Penso che questo provvedimento, se possibile, sia da evitare. Abbiamo posto questo problema nel corso della discussione sulla legge di stabilità. Continueremo a impegnarci in Italia e in Europa per verificare se, compatibilmente con l’andamento dei conti pubblici, sia possibile superare questa misura.


Arriviamo alla riforma del Lavoro targata Fornero. I contratti a progetto e quelli a tempo determinato, di cui vive il non profit, vengono penalizzati dal punto di vista fiscale. È possibile prevedere, così come fatto nel decreto per le start-up, una riserva di legge anche per il non profit?

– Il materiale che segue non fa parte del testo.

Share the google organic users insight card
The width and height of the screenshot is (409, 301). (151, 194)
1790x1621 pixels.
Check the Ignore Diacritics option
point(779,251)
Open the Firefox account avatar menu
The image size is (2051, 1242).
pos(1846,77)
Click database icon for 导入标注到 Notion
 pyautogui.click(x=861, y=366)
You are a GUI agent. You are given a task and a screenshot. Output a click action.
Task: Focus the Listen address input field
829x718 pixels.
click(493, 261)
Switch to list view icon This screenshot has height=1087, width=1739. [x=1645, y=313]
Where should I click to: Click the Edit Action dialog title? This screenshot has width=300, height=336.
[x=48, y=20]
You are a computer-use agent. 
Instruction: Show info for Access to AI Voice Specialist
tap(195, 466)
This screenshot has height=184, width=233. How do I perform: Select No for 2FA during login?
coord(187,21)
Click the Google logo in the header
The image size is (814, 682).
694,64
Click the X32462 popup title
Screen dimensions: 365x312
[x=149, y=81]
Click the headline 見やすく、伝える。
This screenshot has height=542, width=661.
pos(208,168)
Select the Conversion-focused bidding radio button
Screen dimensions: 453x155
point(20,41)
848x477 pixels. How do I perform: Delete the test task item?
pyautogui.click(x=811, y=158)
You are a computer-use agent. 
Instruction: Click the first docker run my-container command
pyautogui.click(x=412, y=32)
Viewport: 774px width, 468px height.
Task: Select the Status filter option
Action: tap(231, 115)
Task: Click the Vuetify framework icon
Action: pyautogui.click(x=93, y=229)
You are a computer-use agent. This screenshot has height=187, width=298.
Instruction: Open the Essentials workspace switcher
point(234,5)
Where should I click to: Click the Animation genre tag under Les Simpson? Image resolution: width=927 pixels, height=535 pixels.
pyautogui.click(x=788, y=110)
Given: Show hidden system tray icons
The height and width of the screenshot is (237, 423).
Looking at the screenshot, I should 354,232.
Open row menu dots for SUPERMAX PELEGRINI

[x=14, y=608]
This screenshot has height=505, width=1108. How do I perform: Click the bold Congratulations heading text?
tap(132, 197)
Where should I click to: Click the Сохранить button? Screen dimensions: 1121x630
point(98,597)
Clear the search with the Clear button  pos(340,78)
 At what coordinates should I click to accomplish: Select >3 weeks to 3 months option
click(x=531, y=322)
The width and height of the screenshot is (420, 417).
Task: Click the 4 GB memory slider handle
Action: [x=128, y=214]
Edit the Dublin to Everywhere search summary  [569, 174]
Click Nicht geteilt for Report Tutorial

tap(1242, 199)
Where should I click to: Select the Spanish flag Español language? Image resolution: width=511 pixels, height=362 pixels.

Abbiamo già detto con chiarezza che la riforma Fornero andrà rivista in quelle parti che, anche a causa dell’urgenza dell’intervento, forse non sono state adeguatamente valutate per le loro conseguenze. Avevamo segnalato già nella discussione parlamentare che alcuni aspetti avrebbero avuto effetti collaterali insostenibili e che non si possono trattare tutte le organizzazioni del lavoro allo stesso modo. Quindi pensiamo di poter intervenire anche su questo punto specifico, sempre valorizzando comunque l’obiettivo della stabilizzazione dei lavoratori, perché anche nel terzo settore molti sono stabili e molti lo possono diventare, ma preservando anche la specificità di alcune organizzazioni: questo accade già per la cooperazione laddove sono previste le clausole sociali a garanzia del personale occupato nei servizi. Tuttavia siamo anche consapevoli che per loro natura molte figure sono legate a progetti temporanei proprio perché finanziate da bandi nazionali ed europei “una tantum” per cui sapremo coniugare i diritti dei lavoratori con le esigenze delle organizzazioni.

Il Terzo settore in Italia è regolato da un Codice civile approvato sotto il fascismo nel 1942 che non prevede che tra Stato e Mercato ci possa essere un soggetto privato che intraprenda la sua attività per una finalità pubblica. Siamo pronti per una Riforma del codice civile libro I Titolo II?
In realtà molte organizzazioni del Terzo settore gestiscono già beni comuni, in particolare salute, scuola e cultura, ma è ovvio che in particolare con l’esito degli ultimi referendum sui servizi pubblici si apre una interessante discussione sulla possibile gestione dei servizi pubblici, sulla quale abbiamo già aperto un confronto con i rappresentanti del Forum del Terzo Settore. Dovremo ragionare insieme su modelli innovativi di gestione non lucrativa e partecipata che siano in grado di assicurare servizi essenziali per la cittadinanza, quindi prima che un problema normativo c’è da definire un nuovo modello di organizzazione e gestione dei servizi che probabilmente ci chiede di superare anche le vecchie discussioni sulla riforma del Codice civile che peraltro non avevano nemmeno trovato un adeguato consenso. Il prossimo governo dovrà dimostrare di saper chiamare ad una condivisione su nuove regole e nuovi strumenti, non solo le migliori competenze tecniche ma anche chi in questi anni si è misurato dentro questo spazio tra mercato e Stato animandolo e sperimentando modelli non lucrativi di offerta di servizi.